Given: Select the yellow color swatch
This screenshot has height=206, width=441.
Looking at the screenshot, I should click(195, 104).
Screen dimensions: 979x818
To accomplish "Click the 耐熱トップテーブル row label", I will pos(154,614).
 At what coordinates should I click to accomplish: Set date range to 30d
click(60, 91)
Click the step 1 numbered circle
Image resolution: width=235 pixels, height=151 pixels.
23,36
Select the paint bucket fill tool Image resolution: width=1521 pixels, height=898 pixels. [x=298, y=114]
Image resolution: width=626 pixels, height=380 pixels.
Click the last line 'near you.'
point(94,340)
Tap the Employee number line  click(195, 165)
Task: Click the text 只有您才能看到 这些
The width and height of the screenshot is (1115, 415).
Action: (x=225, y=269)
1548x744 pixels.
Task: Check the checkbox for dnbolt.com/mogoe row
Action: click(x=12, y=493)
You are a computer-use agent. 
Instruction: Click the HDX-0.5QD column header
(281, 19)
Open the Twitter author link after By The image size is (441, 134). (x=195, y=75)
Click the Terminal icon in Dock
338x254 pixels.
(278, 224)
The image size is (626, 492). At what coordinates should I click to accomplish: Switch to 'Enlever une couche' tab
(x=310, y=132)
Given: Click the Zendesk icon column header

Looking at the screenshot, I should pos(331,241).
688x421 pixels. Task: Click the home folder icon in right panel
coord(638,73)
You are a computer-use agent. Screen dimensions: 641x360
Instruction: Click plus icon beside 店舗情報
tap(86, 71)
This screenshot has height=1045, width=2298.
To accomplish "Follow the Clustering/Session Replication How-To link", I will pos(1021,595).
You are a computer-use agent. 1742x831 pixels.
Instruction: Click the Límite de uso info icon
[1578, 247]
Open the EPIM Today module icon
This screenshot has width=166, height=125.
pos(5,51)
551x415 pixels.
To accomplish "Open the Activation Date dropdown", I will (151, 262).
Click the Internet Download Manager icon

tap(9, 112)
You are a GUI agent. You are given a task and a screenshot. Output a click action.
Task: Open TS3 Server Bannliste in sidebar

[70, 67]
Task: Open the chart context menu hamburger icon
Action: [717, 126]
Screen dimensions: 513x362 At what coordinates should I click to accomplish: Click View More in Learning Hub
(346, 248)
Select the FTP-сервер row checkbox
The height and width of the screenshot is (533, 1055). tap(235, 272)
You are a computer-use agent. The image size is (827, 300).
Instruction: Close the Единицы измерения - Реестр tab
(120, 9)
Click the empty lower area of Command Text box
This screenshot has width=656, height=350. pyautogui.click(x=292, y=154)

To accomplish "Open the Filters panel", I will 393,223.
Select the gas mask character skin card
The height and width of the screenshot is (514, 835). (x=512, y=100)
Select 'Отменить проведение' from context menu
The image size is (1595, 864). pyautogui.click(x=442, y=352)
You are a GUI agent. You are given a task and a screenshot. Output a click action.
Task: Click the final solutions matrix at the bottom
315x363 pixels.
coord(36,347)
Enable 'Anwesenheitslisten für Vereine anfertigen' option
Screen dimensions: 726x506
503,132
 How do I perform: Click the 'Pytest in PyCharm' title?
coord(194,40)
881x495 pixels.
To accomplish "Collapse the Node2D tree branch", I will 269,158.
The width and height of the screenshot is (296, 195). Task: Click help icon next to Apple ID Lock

### Exercise goal:
Copy out the rows between the line containing "This screenshot has height=1045, width=2298." and the line containing "Action: [717, 126]", inclusive, reproducing them line for line and nothing else.

### Answer for this exercise:
This screenshot has height=1045, width=2298.
To accomplish "Follow the Clustering/Session Replication How-To link", I will pos(1021,595).
You are a computer-use agent. 1742x831 pixels.
Instruction: Click the Límite de uso info icon
[1578, 247]
Open the EPIM Today module icon
This screenshot has width=166, height=125.
pos(5,51)
551x415 pixels.
To accomplish "Open the Activation Date dropdown", I will (151, 262).
Click the Internet Download Manager icon

tap(9, 112)
You are a GUI agent. You are given a task and a screenshot. Output a click action.
Task: Open TS3 Server Bannliste in sidebar

[70, 67]
Task: Open the chart context menu hamburger icon
Action: [717, 126]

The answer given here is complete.